*Records shown*.
"""

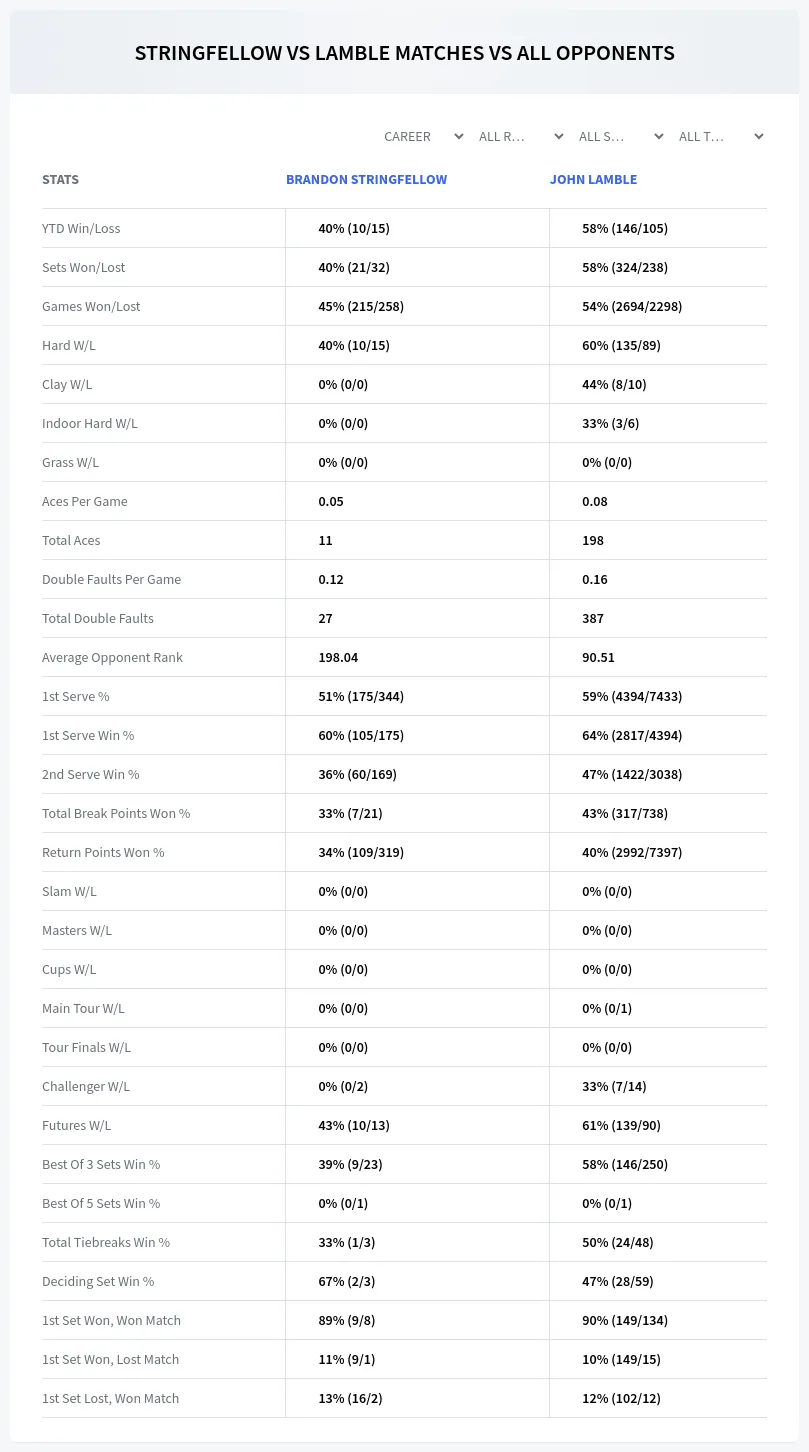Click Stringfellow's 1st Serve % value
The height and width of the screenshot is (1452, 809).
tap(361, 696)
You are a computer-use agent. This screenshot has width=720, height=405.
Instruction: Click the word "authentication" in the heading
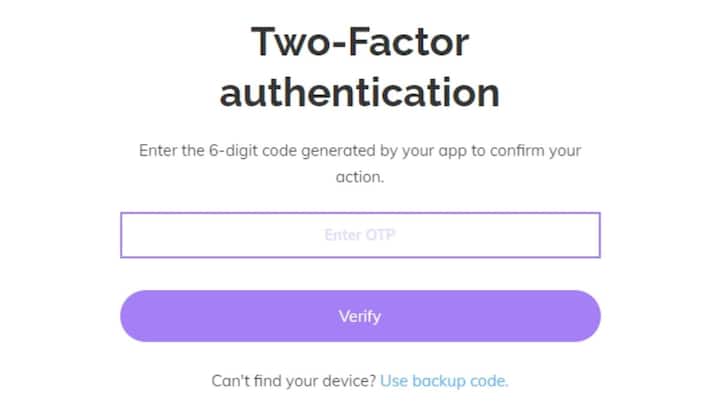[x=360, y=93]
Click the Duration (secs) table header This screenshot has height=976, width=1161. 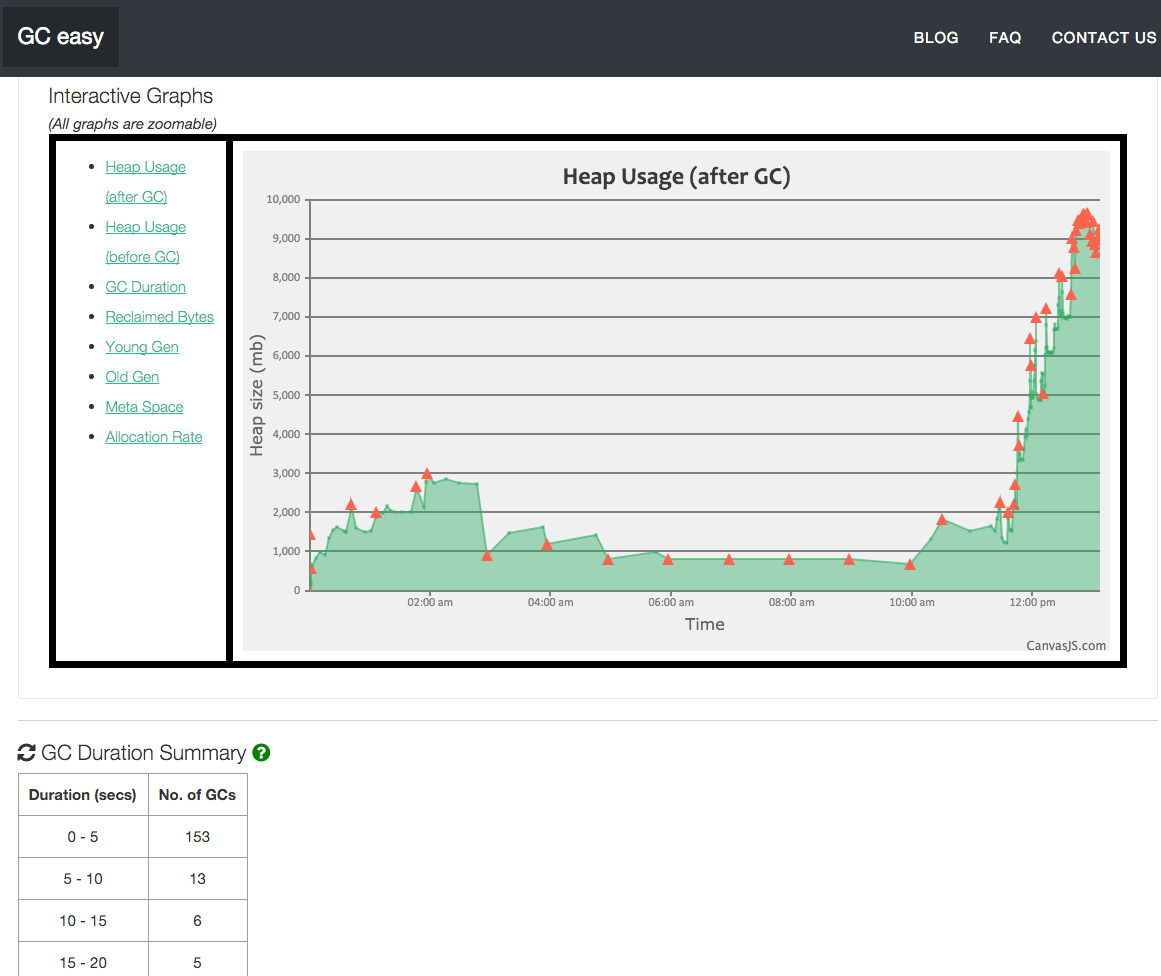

"""
"""

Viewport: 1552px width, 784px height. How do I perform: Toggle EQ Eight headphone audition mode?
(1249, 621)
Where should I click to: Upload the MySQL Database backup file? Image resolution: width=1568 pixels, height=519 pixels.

"""

Look above for the line containing "You are a computer-use", then copy exactly from it through the line containing "Click the Duration", keeping both and leaving out pictures. Add nothing else.

*Written answer*.
You are a computer-use agent. This screenshot has width=720, height=405.
Instruction: Click the word "authentication" in the heading
[x=360, y=93]
Click the Duration (secs) table header This screenshot has height=976, width=1161. 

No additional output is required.